#### [WORK TO BE COMPLETED]
In the entries below, how many lines include "computer"? Reply with the number and nothing more.

#### [RECORD SET]
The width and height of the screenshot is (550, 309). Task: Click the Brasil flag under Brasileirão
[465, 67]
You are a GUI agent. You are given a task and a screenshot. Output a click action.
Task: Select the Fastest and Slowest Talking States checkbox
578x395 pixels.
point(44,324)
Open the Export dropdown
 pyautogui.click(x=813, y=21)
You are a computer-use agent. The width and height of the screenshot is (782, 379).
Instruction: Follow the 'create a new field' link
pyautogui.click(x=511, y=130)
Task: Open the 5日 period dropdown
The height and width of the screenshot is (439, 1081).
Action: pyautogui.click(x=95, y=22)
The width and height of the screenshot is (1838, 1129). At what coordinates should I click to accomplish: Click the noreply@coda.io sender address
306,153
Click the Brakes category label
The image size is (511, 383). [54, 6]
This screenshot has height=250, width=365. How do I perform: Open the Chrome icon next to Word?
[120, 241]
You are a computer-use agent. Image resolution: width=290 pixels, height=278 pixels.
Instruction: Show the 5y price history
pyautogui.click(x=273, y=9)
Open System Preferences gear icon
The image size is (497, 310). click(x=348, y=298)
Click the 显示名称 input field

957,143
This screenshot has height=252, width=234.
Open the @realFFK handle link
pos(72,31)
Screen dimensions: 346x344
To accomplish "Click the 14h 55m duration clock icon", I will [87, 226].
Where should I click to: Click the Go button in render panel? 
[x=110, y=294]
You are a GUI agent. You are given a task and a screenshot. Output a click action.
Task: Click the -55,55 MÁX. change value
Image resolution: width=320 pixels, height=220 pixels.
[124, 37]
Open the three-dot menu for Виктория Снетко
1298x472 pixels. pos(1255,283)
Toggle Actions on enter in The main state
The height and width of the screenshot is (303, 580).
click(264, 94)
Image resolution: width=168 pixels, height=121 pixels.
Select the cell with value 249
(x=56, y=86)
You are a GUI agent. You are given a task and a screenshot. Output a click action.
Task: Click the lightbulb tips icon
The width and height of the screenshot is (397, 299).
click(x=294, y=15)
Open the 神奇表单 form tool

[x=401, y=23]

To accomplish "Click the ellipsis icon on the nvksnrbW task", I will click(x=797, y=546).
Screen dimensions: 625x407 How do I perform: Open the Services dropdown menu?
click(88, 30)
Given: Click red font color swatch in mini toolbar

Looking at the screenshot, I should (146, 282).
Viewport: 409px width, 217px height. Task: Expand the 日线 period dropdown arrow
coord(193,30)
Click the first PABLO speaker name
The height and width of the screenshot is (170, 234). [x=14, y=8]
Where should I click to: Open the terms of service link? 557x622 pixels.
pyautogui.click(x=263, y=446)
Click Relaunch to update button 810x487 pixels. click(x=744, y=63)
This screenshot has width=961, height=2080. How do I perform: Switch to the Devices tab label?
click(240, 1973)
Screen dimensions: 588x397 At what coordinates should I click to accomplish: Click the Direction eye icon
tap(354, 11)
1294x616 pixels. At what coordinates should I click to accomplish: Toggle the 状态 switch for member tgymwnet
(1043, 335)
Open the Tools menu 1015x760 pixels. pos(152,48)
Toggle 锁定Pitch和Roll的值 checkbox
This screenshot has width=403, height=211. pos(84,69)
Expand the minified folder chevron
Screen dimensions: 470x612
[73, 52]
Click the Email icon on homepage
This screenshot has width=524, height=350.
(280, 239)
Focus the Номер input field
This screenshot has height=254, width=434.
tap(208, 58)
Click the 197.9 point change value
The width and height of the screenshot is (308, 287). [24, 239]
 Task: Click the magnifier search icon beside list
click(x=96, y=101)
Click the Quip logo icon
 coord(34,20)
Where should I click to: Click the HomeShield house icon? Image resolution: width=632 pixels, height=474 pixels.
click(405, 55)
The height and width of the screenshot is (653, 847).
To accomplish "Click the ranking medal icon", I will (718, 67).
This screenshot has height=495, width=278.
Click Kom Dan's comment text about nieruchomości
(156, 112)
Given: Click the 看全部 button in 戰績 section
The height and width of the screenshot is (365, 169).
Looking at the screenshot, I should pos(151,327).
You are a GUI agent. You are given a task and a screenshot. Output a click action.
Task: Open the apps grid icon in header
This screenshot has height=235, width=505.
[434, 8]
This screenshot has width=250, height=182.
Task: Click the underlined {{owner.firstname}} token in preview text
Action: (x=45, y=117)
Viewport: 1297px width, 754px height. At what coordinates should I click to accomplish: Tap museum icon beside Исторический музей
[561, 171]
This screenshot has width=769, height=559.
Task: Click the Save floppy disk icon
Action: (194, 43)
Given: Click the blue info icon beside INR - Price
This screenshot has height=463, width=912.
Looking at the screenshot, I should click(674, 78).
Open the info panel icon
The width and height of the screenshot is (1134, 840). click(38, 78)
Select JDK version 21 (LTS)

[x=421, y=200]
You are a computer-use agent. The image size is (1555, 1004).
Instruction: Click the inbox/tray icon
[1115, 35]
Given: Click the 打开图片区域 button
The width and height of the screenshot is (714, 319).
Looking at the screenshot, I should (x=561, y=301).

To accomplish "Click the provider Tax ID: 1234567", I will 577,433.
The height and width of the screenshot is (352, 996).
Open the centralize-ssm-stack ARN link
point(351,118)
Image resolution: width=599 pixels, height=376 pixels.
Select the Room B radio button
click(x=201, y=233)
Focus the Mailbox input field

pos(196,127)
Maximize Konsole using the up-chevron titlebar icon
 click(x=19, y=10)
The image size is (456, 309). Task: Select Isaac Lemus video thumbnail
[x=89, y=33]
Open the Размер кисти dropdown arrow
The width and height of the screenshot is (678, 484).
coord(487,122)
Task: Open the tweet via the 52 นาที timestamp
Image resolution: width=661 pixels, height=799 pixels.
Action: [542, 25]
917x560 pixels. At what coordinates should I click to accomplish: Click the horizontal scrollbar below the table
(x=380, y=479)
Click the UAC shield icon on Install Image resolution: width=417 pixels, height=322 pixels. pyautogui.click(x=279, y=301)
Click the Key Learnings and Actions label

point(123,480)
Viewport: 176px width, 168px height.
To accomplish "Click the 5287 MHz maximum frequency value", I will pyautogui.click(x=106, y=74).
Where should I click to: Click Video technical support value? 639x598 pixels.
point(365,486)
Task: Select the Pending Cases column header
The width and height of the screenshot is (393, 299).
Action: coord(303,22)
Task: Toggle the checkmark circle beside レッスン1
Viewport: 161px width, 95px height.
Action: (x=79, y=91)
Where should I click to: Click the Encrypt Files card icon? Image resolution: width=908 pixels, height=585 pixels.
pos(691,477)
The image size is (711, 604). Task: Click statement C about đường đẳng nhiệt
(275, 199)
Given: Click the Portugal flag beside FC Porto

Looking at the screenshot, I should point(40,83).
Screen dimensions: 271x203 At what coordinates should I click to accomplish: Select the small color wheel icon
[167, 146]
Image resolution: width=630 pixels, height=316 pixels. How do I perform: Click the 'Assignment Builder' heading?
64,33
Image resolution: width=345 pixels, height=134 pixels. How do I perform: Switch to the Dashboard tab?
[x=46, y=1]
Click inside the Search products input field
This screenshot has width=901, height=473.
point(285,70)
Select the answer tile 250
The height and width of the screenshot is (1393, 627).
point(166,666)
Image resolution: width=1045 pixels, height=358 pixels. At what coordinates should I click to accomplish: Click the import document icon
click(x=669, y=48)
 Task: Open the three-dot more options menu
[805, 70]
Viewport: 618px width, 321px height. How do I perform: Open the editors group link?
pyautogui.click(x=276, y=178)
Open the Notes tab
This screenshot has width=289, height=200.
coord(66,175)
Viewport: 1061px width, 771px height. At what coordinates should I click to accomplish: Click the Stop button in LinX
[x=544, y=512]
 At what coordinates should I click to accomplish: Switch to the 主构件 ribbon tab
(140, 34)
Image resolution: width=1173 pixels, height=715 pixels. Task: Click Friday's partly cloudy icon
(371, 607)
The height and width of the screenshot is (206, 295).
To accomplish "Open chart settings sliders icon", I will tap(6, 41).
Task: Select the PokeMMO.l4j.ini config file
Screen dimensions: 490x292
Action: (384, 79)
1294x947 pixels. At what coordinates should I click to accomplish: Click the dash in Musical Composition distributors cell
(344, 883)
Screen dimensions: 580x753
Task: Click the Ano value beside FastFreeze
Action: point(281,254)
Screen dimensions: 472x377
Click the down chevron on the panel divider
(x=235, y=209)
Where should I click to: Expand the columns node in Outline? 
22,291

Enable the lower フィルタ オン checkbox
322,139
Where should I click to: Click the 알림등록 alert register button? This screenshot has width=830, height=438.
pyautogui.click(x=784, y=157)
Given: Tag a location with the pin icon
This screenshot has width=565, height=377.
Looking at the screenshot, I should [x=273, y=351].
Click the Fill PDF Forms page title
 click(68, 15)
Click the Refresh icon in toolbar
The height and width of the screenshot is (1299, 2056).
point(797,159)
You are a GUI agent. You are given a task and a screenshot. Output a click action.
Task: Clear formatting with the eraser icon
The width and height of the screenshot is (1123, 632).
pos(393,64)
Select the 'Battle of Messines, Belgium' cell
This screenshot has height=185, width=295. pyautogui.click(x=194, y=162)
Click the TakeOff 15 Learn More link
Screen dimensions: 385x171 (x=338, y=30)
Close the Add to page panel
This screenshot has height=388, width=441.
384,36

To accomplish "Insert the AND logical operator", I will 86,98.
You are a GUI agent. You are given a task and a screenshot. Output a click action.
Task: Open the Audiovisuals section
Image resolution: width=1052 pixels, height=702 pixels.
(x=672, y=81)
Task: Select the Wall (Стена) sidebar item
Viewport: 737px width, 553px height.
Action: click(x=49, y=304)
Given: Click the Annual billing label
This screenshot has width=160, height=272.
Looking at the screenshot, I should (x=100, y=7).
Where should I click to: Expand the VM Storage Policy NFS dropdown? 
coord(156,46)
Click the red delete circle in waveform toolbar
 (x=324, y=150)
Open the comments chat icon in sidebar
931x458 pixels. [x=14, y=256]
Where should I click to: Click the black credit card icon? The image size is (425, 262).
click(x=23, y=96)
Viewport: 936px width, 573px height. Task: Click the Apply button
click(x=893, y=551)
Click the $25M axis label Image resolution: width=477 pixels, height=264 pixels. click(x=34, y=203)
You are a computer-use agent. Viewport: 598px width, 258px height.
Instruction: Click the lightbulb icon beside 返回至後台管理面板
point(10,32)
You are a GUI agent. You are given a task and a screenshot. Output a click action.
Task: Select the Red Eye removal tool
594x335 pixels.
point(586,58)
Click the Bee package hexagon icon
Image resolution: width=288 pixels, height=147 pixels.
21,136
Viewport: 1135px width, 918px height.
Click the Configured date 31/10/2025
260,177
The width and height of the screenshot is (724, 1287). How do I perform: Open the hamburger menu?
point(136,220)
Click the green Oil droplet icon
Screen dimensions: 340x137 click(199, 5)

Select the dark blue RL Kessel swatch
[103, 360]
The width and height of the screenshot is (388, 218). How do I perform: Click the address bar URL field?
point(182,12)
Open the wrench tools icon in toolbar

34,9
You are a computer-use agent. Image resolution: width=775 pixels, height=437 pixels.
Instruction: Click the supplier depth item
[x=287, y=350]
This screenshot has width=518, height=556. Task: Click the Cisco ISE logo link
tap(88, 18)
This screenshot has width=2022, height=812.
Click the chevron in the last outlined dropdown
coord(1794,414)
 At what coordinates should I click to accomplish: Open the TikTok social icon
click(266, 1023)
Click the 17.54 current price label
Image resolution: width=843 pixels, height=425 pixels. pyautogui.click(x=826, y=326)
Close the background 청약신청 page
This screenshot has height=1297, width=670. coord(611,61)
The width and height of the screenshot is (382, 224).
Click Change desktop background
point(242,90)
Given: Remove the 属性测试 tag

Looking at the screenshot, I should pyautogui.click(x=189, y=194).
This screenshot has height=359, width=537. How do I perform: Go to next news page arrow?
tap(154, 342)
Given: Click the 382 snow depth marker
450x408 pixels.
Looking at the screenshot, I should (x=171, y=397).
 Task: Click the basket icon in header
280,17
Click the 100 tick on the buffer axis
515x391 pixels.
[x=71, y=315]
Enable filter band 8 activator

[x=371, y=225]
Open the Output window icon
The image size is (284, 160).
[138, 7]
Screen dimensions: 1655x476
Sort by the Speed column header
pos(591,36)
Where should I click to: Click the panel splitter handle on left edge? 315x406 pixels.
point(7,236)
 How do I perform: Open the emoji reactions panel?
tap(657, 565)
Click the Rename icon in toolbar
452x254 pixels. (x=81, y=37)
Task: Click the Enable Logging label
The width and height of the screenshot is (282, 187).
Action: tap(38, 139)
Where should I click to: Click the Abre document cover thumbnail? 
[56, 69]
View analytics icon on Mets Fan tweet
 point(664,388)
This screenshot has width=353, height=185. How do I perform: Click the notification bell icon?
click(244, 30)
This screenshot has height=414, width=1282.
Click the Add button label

#### [TASK RESPONSE]
5